I knew that and should have made it clear. The original text was quoted from a source known for voluminous disgorgement of crankery, misdirection, and narcissistic incoherence. My intention was for us to avoid having adult conversation contaminated by nonsense. I’m happy to move on: I think you are curious about this version of the question:
Is there a version of science – a view of science – that is widely accepted and that can peacefully accept a limited number of religious ideas?
I think the answer is clearly yes. One arena where this would happen, in my view, is the very arena that PS identifies as its theme and (less clear here) mission: the nature of humans. Consider standards of research ethics as they apply to human subjects. I view the whole system as a consensus assertion of the moral value of human beings, setting that value so high that it vastly exceeds the value of any other animal species. More briefly: the ethical norms and rules surrounding experimentation on humans all amount to a straightforward assertion of human preciousness.
How do we justify these rules? We know they come at a cost, both material and sometimes ethical [insert favorite trolley problem here]. More problematically, the rules are specific to humans – you can remove the top of the skull of a non-human primate (NHP), bolt an electrical apparatus to their head, restrain them in a chair, record from their brain while they watch TV, then kill them and look at their brain in the lab. To me, that points to a VAST ethical gulf between that NHP and a human being. Why? How?

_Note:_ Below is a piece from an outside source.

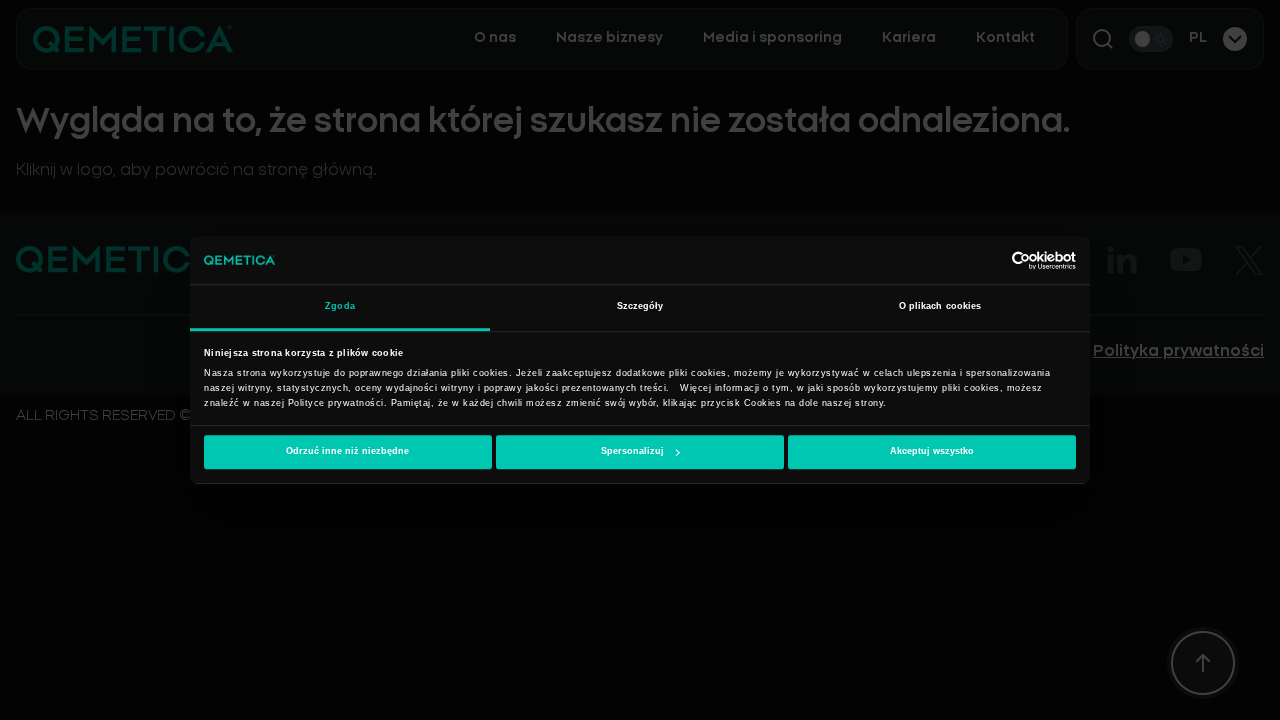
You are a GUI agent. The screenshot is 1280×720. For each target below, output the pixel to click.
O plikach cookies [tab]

My claim is NOT that we can’t make these judgements without religion, nor is it that religion is even a good way to proceed. In fact, conservative Christianity (as practiced in the States) is going the other direction, lustily dehumanizing people and deliberately eroding human preciousness. (Their god-in-residence, the orange one, openly speculates about whether people crossing the US border are human.) My claim is that human preciousness is in fact a religious idea, one that is grounded in ancient religious ideas (and claims) about human nature.
IMO, science doesn’t merely awkwardly or reluctantly coexist with these ideas (human preciousness arising from religious beliefs). It needs them. Not because we can’t defend human preciousness without the religious ideas. Because we can’t defend human preciousness if half the US population doesn’t believe in it and instead embraces white Christian nationalism.
I hope that makes sense. There are surely other “religious ideas” with which science can comfortably coexist (two possible ones: mysterian “theories” of consciousness and various religious mindfulness practices).
Note that my post isn’t about religious claims (about history or material reality), but those too can live comfortably alongside science whenever they are consistent with what else we know (about history or reality).